On Tue, Nov 01, 2022 at 04:14:39PM -0700, Jeff Xu wrote:
Sorry for the long overdue reply.
No worries! I am a fan of thread necromancy. :)
[...] 1> memfd_create: Add two flags: #define MFD_EXEC 0x0008 #define MFD_NOEXEC_SEAL 0x0010 This lets application to set executable bit explicitly. (If application set both, it will be rejected)
So no MFD_NOEXEC without seal? (I'm fine with that.)
2> For old application that doesn't set executable bit: Add a pid name-spaced sysctl.kernel.pid_mfd_noexec, with:
bikeshed: vm.memfd_noexec (doesn't belong in "kernel", and seems better suited to "vm" than "fs")

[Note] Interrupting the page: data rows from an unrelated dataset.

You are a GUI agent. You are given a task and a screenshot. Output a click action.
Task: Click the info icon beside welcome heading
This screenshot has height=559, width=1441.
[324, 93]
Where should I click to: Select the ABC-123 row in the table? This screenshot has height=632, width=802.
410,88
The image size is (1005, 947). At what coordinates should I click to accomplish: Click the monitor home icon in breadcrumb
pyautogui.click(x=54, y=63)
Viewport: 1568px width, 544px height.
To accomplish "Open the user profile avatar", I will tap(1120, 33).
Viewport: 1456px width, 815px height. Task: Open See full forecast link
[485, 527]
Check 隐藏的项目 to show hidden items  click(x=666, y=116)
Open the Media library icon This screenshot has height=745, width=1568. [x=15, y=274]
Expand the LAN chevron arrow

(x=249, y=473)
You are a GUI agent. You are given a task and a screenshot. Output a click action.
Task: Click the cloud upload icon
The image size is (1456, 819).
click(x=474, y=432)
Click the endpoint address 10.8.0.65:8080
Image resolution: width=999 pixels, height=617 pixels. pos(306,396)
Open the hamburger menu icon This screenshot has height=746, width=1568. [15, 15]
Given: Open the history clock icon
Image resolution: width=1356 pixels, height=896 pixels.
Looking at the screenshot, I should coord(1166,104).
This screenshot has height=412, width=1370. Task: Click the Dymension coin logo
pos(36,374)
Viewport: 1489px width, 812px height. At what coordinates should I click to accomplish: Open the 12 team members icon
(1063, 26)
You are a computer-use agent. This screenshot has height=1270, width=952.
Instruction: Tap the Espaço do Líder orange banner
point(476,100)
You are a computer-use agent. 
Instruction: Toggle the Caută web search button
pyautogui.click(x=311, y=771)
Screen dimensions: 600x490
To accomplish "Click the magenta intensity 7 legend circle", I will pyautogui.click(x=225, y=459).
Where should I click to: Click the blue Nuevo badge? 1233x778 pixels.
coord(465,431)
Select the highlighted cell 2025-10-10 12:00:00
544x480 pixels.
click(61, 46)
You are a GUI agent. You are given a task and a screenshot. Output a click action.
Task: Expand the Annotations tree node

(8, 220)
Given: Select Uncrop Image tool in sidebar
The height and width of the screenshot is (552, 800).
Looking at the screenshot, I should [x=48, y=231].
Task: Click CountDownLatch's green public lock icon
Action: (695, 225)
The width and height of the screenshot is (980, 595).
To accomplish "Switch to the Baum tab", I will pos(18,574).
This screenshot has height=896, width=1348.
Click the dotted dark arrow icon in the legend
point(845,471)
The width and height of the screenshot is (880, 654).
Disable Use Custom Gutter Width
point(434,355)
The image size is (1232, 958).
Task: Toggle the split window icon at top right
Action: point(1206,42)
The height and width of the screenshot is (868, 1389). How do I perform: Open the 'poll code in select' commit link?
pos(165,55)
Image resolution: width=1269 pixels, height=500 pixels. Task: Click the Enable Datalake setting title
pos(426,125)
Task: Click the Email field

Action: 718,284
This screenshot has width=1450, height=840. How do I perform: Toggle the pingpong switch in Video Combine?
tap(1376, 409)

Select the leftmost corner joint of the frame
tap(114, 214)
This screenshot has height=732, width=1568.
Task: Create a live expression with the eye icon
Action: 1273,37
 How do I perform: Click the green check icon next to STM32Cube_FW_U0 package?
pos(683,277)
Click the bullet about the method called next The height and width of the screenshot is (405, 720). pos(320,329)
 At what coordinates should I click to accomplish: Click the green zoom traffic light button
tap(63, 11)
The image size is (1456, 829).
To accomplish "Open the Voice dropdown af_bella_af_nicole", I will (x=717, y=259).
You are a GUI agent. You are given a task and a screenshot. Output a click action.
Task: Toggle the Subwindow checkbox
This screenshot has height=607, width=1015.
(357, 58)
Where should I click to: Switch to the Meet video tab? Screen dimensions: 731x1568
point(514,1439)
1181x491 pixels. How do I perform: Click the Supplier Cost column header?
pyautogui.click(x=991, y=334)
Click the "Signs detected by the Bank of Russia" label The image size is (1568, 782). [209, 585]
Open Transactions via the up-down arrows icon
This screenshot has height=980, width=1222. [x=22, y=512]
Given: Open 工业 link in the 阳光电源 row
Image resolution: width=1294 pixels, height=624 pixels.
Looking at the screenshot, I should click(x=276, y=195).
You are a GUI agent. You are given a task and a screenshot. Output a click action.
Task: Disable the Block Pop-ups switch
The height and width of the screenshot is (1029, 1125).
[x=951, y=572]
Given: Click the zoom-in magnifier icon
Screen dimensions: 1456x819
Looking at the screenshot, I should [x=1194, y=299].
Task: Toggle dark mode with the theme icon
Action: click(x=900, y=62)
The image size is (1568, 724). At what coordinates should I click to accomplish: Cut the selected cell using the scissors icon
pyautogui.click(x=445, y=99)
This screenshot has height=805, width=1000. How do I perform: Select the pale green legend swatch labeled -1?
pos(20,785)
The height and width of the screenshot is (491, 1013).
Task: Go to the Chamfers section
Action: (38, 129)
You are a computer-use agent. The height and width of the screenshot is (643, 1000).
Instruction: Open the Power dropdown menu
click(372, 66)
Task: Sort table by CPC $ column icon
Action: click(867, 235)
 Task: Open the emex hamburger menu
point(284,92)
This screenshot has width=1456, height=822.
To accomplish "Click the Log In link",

value = 0: Default_EXEC Honor MFD_EXEC and MFD_NOEXEC_SEAL When none is set, will fall back to original behavior (EXEC)
Yeah. Rephrasing for myself to understand more clearly:
"memfd_create() without MFD_EXEC nor MFD_NOEXEC_SEAL act like MFD_EXEC was set."
value = 1: Default_NOEXEC_SEAL Honor MFD_EXEC and MFD_NOEXEC_SEAL When none is set, will default to MFD_NOEXEC_SEAL
"memfd_create() without MFD_EXEC nor MFD_NOEXEC_SEAL act like MFD_NOEXEC_SEAL was set."
Also, I think there should be a pr_warn_ratelimited() when memfd_create() is used without either bit, so that there is some pressure to please adjust their API calls to explicitly set a bit.
3> Add a pid name-spaced sysctl kernel.pid_mfd_noexec_enforced: with: value = 0: default, not enforced. value = 1: enforce NOEXEC_SEAL (overwrite everything)
How about making this just mode "value 2" for the first sysctl? "memfd_create() without MFD_NOEXEC_SEAL will be rejected."
-Kees